Unanswered: Preferred Method for ANDing Relational Data?
I'm curious to know how you guys would handle what I'm trying to do here.
I don't like Oracle Text, so I've decided to write my own parser/search engine. I have two tables, AD and KEYWORD_SEARCH. Here are the basics of the two tables:
AD_ID NUMBER NOT NULL PRIMARY KEY
The KEYWORD_SEARCH table is an IOT formed of a primary key between AD_REC and TOKEN, then partitioned by FIRST_LETTER as a list partition.
Every word from AD_DESC is parsed out via a java app I wrote and put into the KEYWORD_SEARCH table with an associated AD ROWID as AD_REC. The parsing and writing is fairly quick; I can make multiple threads and get it done very easily.
The querying is becoming a problem because I now have 100,000 ads parsed with over 5 million tokens total.

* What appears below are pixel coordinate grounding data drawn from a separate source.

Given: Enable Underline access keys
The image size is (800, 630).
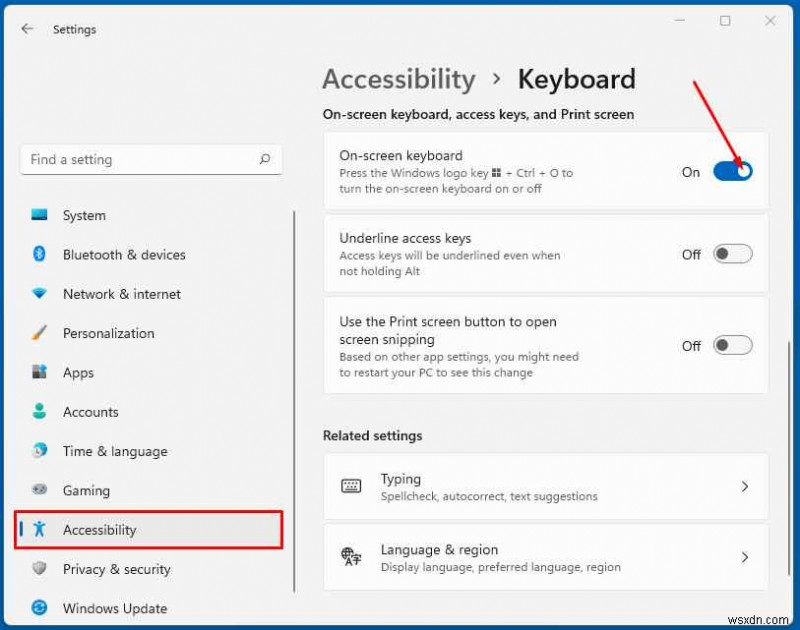Looking at the screenshot, I should coord(731,254).
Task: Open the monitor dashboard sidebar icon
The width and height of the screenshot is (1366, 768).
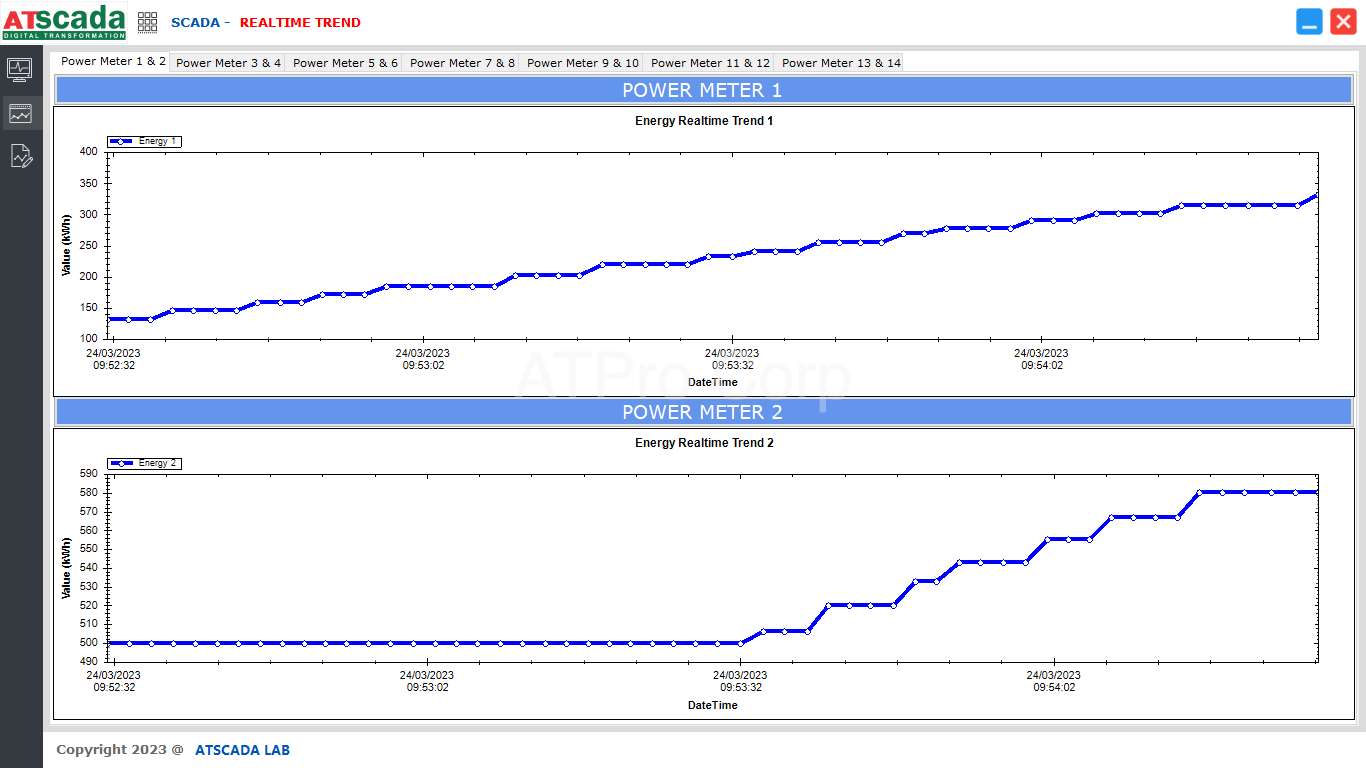Action: coord(20,70)
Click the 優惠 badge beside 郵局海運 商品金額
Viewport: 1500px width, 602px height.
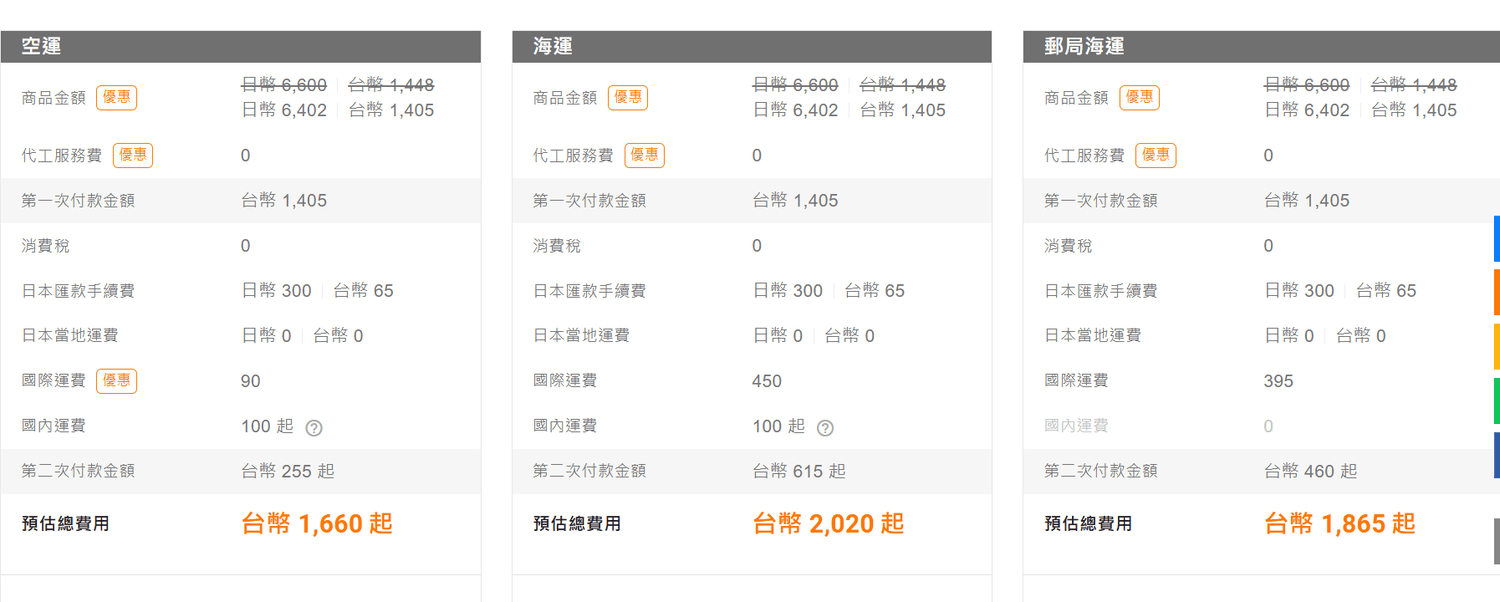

If I'm querying for a single keyword, it does fine; comes back very quickly. However, my manager wants us to be able to do multiple keywords with AND or OR between them. Doing it this way, the only options I can see are to use INTERSECT for AND and UNION for OR. Here are two ways I've been doing this:
where rowid in
(select ad_rec from keyword_search where token = 'blue' and first_letter = 'B'
select ad_rec from keyword_search where token = 'power' and first_letter = 'P');
This would have been an AND query because it would look for ad records with both criteria. To make it an OR query, I'd replace INTERSECT with UNION.
The other way was like this:
from ad a, keyword_search ks
where a.rowid = ks.ad_rec and ks.token = 'blue' and ks.first_letter = 'B'
from ad a, keyword_search ks
where a.rowid = ks.ad_rec and ks.token = 'power' and ks.first_letter = 'P'
Anyways, as you can imagine, doing an intersect with this many records has been really killing our query times; millions of records take a lot of processing to do. Anyone have any other methods they use for querying relational data in this fashion, where you have to do multi-row ANDs or ORs?

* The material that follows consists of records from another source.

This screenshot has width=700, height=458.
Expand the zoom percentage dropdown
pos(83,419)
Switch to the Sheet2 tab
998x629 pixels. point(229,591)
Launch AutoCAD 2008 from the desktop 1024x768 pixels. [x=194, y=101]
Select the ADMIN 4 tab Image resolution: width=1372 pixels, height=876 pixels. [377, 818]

Yes, Oracle Text. The database engine knows about it and optimizes the query to use it. You can also do things like NEAR. What do you not like about it?
Because Oracle Text takes so long to parse data. Even with INDEX_THEMES turned off, it takes about an hour to do 200,000 records; 3,000,000 records with FAR more tokens will take forever, as far as my company is concerned.

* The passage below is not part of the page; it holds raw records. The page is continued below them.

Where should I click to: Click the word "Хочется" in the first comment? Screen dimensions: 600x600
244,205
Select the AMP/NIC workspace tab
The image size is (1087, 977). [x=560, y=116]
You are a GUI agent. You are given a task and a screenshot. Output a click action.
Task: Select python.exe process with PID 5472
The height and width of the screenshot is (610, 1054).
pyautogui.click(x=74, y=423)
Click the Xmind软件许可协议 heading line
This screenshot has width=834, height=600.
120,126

One of the big problems is that the parsing is done ON the database itself; you can't push the parsing onto other machines like most search engines do. My Java app can use any machine with Oracle client to be a parser, and so you can easily get 12 cheap servers to do parsing at the same time. With multiple threads, I can do 3 million records in about 25 minutes.
Also, we're trying to find a faster query; Oracle Text queries are horribly slow.
Because that does not work; each token is a word; the token can never equal power and boat at the same time for the same ROWID.
Doh! Must have been the Friday Afternoon Syndrome...
from ad a, (
select s1.rowid id from keyword_search s1, keyword_search s2
and s1.token = 'blue' and s1.first_letter = 'B'
and s2.token = 'power' and s2.first_letter = 'P'
where a.rowid = ks.id
I think this should still be faster than INTERSECT.